ACTIVITY LIST
1 > Duplicate the blog post on ancient knowledge from "I've always said" up to and including "the number three.".
2 > According to the blog post on ancient knowledge, why is three hundred years the span that defines ancient knowledge? Answer in one to three sentences.
3 > Can you take the blog post on ancient knowledge further from where it stops?

QUOTED PASSAGE
# # # #
Saturday, July 6, 2013

thought for the day/ ancient knowledge mathematically defined


Image Credit & Copyright: Adam Block, Mt. Lemmon SkyCenter, U. Arizona

I defined ancient knowledge in the previous incarnation of my blog.  I had said how three hundred years defines ancient knowledge.  A full human lifetime appears to be about a hundred years.  So, two hundred years is certainly a previous human generation, but to go beyond human memory, we should go to three hundred years.  This is not a very mathematical definition of ancient knowledge, but it's interesting.  Recently, I was rereading John D. Barrow's "Pi in the Sky" to review once again the origin of mathematical knowledge and compare to Jacob Bronowski's ideas in his "Origins of Knowledge and Imagination."

I've always said that chapter two, "The Counter Culture", is worth the price of the book.  It's about seventy pages about tally bones found thirty thousand years ago to base two and five and all the number linguistics.  Reading it, you appreciate that the primitive numbers of the Egyptians and Mesopotamians(who went much further algebraically than the Egyptians) were a sophisticated development that required a long period of development. In rereading that chapter, I found some interesting stuff about the number three.

Three meant beyond.  In latin, there's trans and tres.  Tres is three, and trans is beyond.  In French, we have trois and tres.  Trois is three, and tres is "very". The anthropologists of the eighteen hundreds and early nineteen hundreds(just like the Golden Bough, you can't even do some of this research anymore.  The education of peoples throughout the world is kindof erasing this knowledge) found tribes in Islands, Africa and the like who had words for one, two, and then many, or beyond.
# # # #
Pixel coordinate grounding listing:
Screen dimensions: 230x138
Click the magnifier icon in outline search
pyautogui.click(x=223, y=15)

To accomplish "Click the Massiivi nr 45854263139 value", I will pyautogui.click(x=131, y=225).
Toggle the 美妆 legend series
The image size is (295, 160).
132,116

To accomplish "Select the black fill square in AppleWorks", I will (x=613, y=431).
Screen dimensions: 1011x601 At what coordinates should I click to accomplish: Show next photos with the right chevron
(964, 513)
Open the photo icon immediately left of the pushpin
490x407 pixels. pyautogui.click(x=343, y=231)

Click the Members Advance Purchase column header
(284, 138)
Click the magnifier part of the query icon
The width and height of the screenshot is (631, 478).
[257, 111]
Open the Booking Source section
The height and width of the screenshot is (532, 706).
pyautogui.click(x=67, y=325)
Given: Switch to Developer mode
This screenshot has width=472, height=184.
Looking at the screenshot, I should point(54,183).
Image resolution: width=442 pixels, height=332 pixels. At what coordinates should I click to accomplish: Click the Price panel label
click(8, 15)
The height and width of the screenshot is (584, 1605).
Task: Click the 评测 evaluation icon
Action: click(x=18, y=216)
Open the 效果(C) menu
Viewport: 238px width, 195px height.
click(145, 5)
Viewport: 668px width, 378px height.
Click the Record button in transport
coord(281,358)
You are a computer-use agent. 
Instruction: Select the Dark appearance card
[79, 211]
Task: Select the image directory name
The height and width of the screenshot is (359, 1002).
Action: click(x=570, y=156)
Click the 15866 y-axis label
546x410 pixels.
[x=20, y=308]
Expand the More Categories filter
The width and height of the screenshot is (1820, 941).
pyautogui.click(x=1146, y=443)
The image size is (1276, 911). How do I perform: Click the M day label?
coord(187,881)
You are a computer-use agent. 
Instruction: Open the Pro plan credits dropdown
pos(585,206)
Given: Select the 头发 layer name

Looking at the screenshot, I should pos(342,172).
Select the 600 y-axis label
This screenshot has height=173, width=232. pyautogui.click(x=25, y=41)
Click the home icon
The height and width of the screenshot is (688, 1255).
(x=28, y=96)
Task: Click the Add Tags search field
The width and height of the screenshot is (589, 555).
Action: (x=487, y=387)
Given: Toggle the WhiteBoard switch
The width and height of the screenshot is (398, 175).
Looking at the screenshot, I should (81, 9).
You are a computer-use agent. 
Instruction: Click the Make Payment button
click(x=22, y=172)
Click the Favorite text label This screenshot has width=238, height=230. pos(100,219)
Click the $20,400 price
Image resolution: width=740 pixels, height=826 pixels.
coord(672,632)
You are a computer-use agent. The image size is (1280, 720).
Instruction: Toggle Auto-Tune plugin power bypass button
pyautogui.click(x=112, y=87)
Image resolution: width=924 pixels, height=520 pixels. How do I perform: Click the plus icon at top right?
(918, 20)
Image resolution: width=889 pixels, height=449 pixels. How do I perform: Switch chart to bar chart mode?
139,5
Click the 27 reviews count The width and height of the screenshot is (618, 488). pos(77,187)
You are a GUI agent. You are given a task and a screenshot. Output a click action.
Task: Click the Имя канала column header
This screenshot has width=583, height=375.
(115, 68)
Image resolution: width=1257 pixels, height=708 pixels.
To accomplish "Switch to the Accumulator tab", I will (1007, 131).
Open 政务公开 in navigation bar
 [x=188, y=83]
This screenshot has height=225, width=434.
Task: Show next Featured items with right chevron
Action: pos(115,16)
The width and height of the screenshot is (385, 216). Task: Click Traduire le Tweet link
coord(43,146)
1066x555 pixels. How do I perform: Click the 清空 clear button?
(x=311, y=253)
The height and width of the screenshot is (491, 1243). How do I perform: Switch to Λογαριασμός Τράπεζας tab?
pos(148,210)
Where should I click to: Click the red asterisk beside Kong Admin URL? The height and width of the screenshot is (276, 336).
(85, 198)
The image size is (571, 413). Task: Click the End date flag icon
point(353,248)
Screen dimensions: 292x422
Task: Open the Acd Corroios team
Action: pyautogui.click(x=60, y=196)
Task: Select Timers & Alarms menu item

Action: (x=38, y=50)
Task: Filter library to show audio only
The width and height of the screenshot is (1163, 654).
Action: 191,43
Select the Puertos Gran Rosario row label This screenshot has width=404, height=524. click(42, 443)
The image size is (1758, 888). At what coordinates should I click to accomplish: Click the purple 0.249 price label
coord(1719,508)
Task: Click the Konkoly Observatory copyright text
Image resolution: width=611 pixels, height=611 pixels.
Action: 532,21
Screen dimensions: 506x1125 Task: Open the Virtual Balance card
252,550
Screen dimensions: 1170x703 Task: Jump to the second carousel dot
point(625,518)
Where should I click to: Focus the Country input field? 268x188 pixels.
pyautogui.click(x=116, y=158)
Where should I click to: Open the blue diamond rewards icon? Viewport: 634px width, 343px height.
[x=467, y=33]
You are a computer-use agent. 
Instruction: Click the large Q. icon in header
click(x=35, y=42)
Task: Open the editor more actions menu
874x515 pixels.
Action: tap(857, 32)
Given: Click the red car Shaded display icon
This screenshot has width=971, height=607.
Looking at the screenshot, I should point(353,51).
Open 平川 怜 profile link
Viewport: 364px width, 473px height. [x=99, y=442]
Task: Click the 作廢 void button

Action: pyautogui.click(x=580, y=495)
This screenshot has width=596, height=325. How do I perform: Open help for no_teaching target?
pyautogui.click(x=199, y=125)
# # # #
ANSWERS TO THE TASKS
1 >
I've always said that chapter two, "The Counter Culture", is worth the price of the book.  It's about seventy pages about tally bones found thirty thousand years ago to base two and five and all the number linguistics.  Reading it, you appreciate that the primitive numbers of the Egyptians and Mesopotamians(who went much further algebraically than the Egyptians) were a sophisticated development that required a long period of development. In rereading that chapter, I found some interesting stuff about the number three.

2 > A full human lifetime appears to be about a hundred years, so two hundred years is only a previous human generation. To go beyond human memory, the span has to be three hundred years.

3 >
Well, I find it kind of interesting that my idea for defining ancient knowledge corresponds numberwise with the significance of the number three at one time tens of thousands of years ago.

So, if three hundred years is the standard for ancient knowledge, how much knowledge is ancient today?  Well, due to our young species, very little is ancient knowledge! Three hundred years ago was of course around early 1700.  Right now that's 1713.  At that time, differential equations were still exercising the best efforts of mathematicians.  This is all the mathematics past a first and maybe a second semester calculus class. Basically, the mathematics and Physics of Isaac Newton is now ancient knowledge, and almost nothing afterwards!  The seventeen hundreds was dominated by Euler but had some other underrated mathematicians like Lagrange.  The seventeen hundreds closed with the publication of Laplaces vast generalization of Newton's "Principia."  Basically, after Isaac Newton, mathematians created a vast amount of differential equations, calculus of variations, some beginnings of complex analyses, number theory beyond Fermat.  Laplaces "Celestial Mechanics" generalizes Newton's "Principia" with all that mathematics.  It goes to five thousand page each volumes; it was obsolete the day it was published.  William Hamilton, discoverer of quaternions, made an early name for himself by finding a single mistake in it all.  The majority of all that knowledge is not quite ancient knowledge.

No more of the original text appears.